What to do:
1 – Answer these questions about the forum thread on running ORCA with NAMD:
(a) After how many hours was the simulation killed?
(b) According to the .TmpOut output, what does the file not contain?
(c) To how many processors did Gerard Rowe drop NAMD when orca ran faster?
2 – Write out the part of the forum thread on running ORCA with NAMD starting at "From: Francesco Pietra" and ending at "simulation, after 8hr.", word for word.
-- START Document section --
Re: Is there a problem of ORCA running for NAMD MPI?

From: Francesco Pietra (chiendarret_at_gmail.com)
Date: Tue Nov 20 2018 - 09:32:34 CST

OK, I reported in my previous mail of a few days ago, concerning the same
simulation on one node, that i could reach orca step 7 by running namd2/12
qm-mm on a 4core desktop, surely in a matter of a few hours at most,
although I did not take notice of the time (it was last year). I have now
killed the simulation, after 8hr.

The final part of the.TmpOut file, after 8hr on 4nodes, or 24hr on one
node, reads:

Checking for AutoStart:
> The File:
> /gpfs/scratch/userexternal/fpietra0/QM-MM/NAMD_Example1_ORCA_24h_100GB_1node/0/qmmm_0.input.gbw
> exists
> Trying to determine its content:
> ... Fine, the file contains calculation information
> ... Fine, the calculation information was read
> ... Fine, the file contains a basis set
> ... Fine, the basis set was read
> ... Fine, the file contains a geometry
> ... Fine, the geometry was read
> ... The file does not contain orbitals - skipping AutoStart

Does that tell you anything?

Thanks a lot for you very useful intervention. Hope that bugs will be
discovered in the way I set up the simulation. The systems in my project
are so large that namd can only be run on a cluster.
frncesco

On Tue, Nov 20, 2018 at 3:14 PM Gerard Rowe <GerardR_at_usca.edu> wrote:

> I found a quirk in the way resources get allocated when running QM/MM
> calculations. On a single machine with 8 cores, if I launch NAMD with +p8,
> orca runs extremely slowly during the QM phase because NAMD is still
> holding onto the resources allocated to it during launch. When I drop NAMD
> down to 2 processors and run orca with PAL6, the calculations run much more
> quickly. It's important to recognize that Orca is running pretty much
> independently of NAMD in its own working folder. If your calculation is
> taking a very long time to get through one cycle, you can check the .TmpOut
> file generated in the working directory.
-- END Document section --
-- START Information supplied --
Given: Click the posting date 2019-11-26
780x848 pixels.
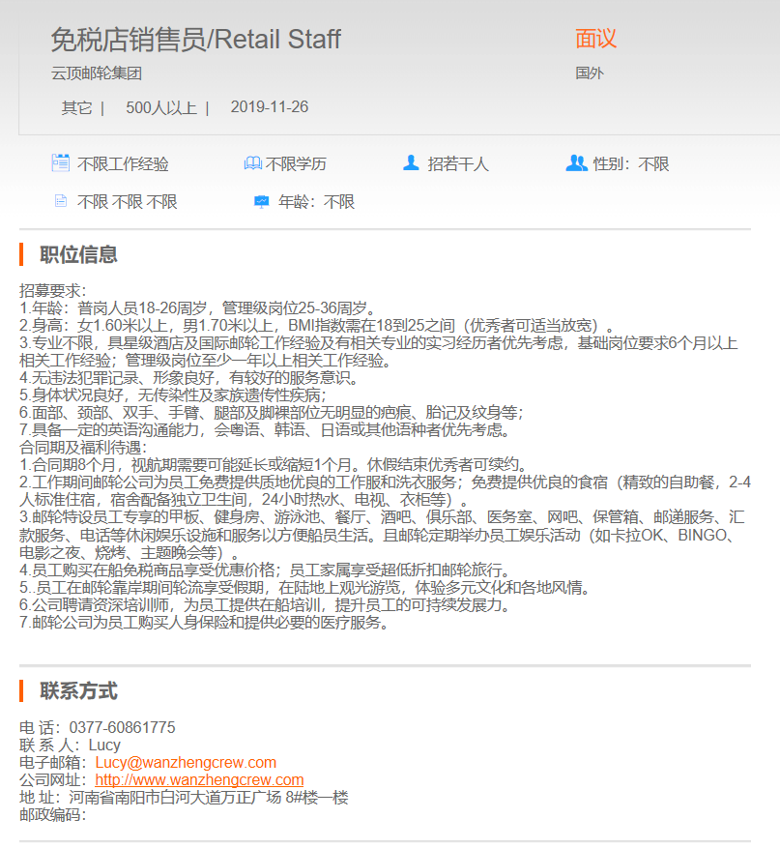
-- END Information supplied --
The responses:
1 –
(a) 8 hours
(b) Orbitals
(c) 2

2 –
From: Francesco Pietra (chiendarret_at_gmail.com)
Date: Tue Nov 20 2018 - 09:32:34 CST

OK, I reported in my previous mail of a few days ago, concerning the same
simulation on one node, that i could reach orca step 7 by running namd2/12
qm-mm on a 4core desktop, surely in a matter of a few hours at most,
although I did not take notice of the time (it was last year). I have now
killed the simulation, after 8hr.